En avril dernier, l’artiste multidisciplinaire Sean Brown a lancé une ligne de petits tapis remarquablement détaillés à l’image d’albums populaires par Jay-Z, Sade et Coldplay au format CD. La collection initiale s’est vite épuisée, et les suivantes, qui comprenaient des hommages à Hard Core de Lil Kim, The Love Below de OutKast et Yellow Submarine des Beatles, se sont aussi vendues comme des petits pains. À peu près au même moment, la marque de streetwear Cactus Plant Flea Market a produit un tapis hautement convoité arborant son bonhomme sourire emblématique, puis un autre l’été dernier dans le cadre d’une collaboration capsule avec Marc Jacobs. Le succès de ces créations, sans oublier le fait qu’il soit arrivé en plein confinement, a favorisé la montée en popularité des tapis graphiques, qui est toujours en cours alors que nous entamons une deuxième année de pandémie.

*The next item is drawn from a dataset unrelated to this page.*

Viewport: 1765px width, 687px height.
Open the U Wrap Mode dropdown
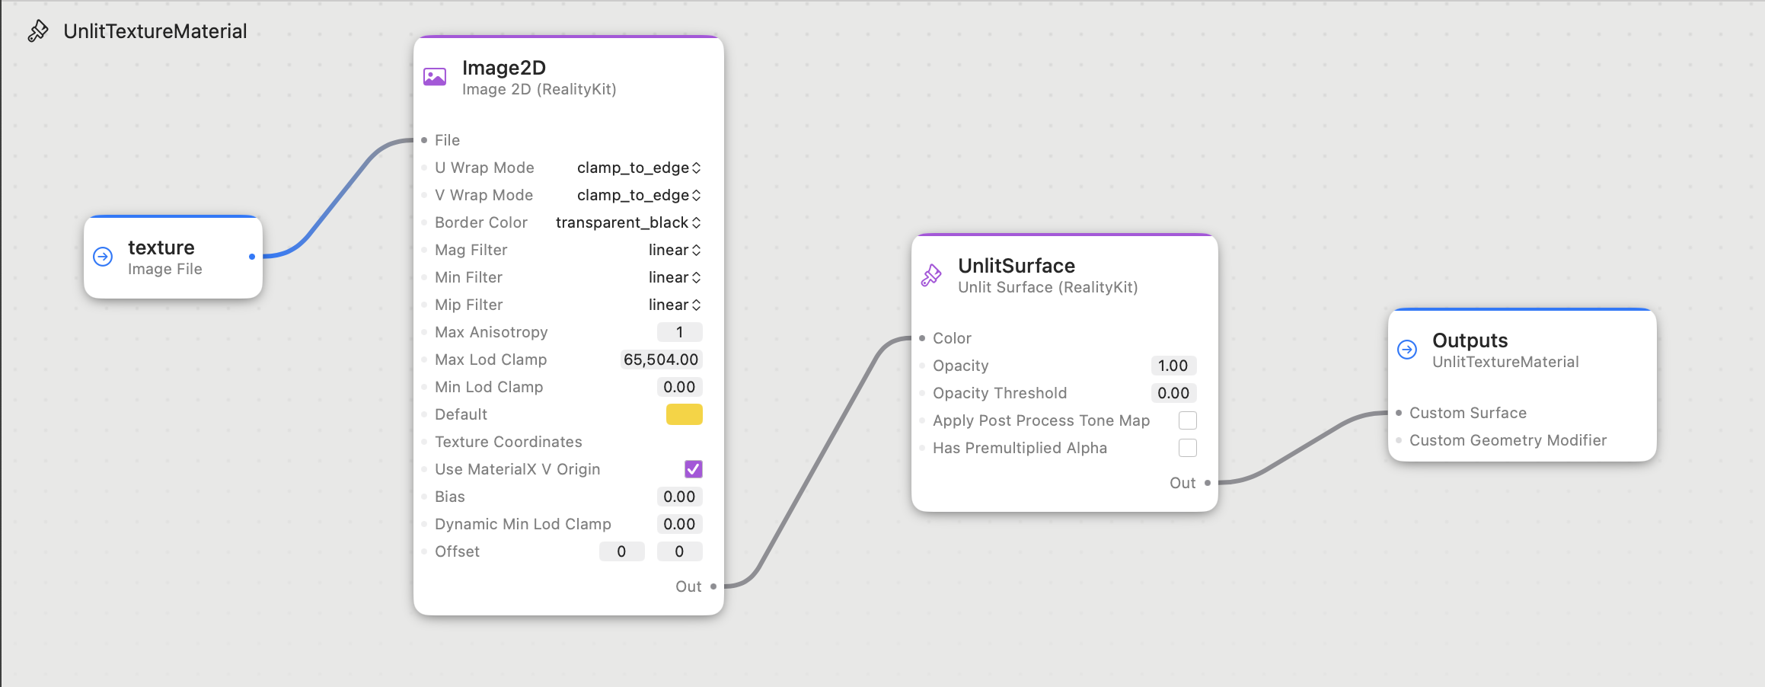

Le marché des tapis a vite décollé sur Instagram, où des artisans du textile expérimentés et des adeptes de fait main publient et vendent leurs créations sur mesure à des milliers d’abonnés souhaitant panacher leurs planchers. Comme l’a prouvé Brown, la nostalgie est l’attrait principal de ces tapis; leur efficacité sur le plan esthétique repose sur leur capacité de reproduire un symbole dont la valeur culturelle est déjà établie. D’innombrables tapis glorifient des personnages de dessins animés comme Bart Simpson, Bob l’éponge, les Super Nanas et toute une ménagerie de Pokémon. D’autres pièces marquantes reproduisent les logos iconiques de marques comme Jordan Brand et Baby Phat, ou encore des œuvres d’art célèbres par Takashi Murakami et KAWS. Le caractère illicite de ces tapis, qui sont en réalité des reproductions non autorisées, n’a pas d’importance parce que les images sont les vrais objets de convoitise.

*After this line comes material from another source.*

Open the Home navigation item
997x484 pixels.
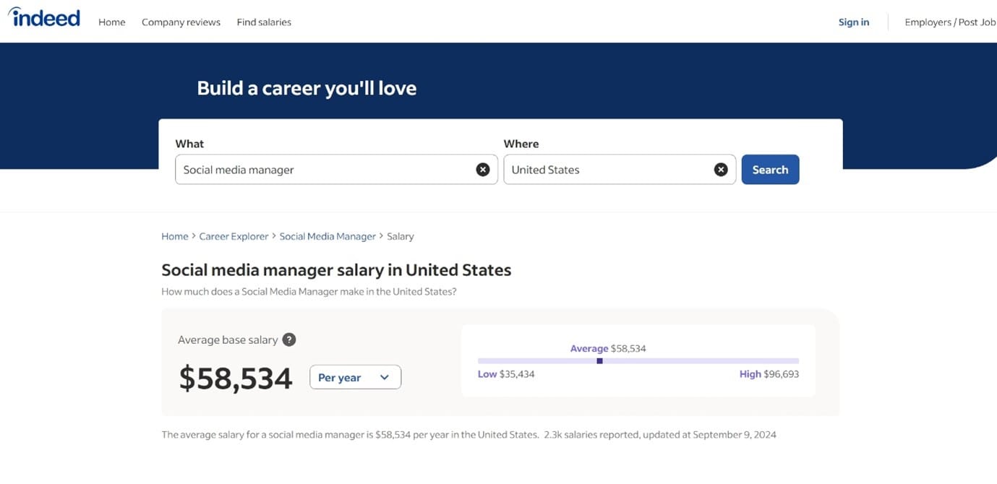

La manière dont ce genre de tapis insuffle un nouvel élan à un vieil emblème pourrait très bien être comparée à ce que fait un t-shirt, mais leurs fonctions sont différentes. Le rôle pratique d’un t-shirt est d’être porté; il ne peut donc le remplir que si l’on choisit de le porter. Le tapis, quant à lui, est intégré à l’ensemble d’un espace et devient inévitablement omniprésent dans la vie quotidienne de la personne qui l’a acheté. Contrairement à d’autres accessoires pour la maison qui sont à la fois décoratifs et mécaniques, comme une bouilloire ou un rideau de douche, un tapis n’a pour rôle que d’être là.
Tandis que les marchands indépendants immortalisent les films et les athlètes des années 90 avec leurs tapis, les marques situées à l’avant-garde de cette tendance s’en servent pour mythologiser leur propre imagerie dans la tradition des grands designers de streetwear. L’intrigue exclusive et l’esprit ludique de ces tapis sont inhérents au monde du skate; la marque pionnière du streetwear Stüssy a perçu la viabilité des produits de marque pour la maison avant la plupart de ses compétiteurs. Son inoubliable paillasson et son tapis en boule de billard sont en vogue depuis plusieurs années. C’est d’ailleurs sous l’influence de Stüssy que Supreme s’est érigée en référence en matière d’articles à logo variés il y a près de trois décennies. En plus d’offrir des extincteurs, des pompes à bicyclette, des matelas de piscine ainsi qu’une une panoplie d’objets inouïs, la marque a conçu certains des tapis graphiques les plus mémorables des dix dernières années, y compris le tapis parodie de Robert Indiana en collaboration avec Gallery 1950 en 2011 et le tapis «Fear of a Black Planet» créé avec Undercover et Public Enemy en 2018.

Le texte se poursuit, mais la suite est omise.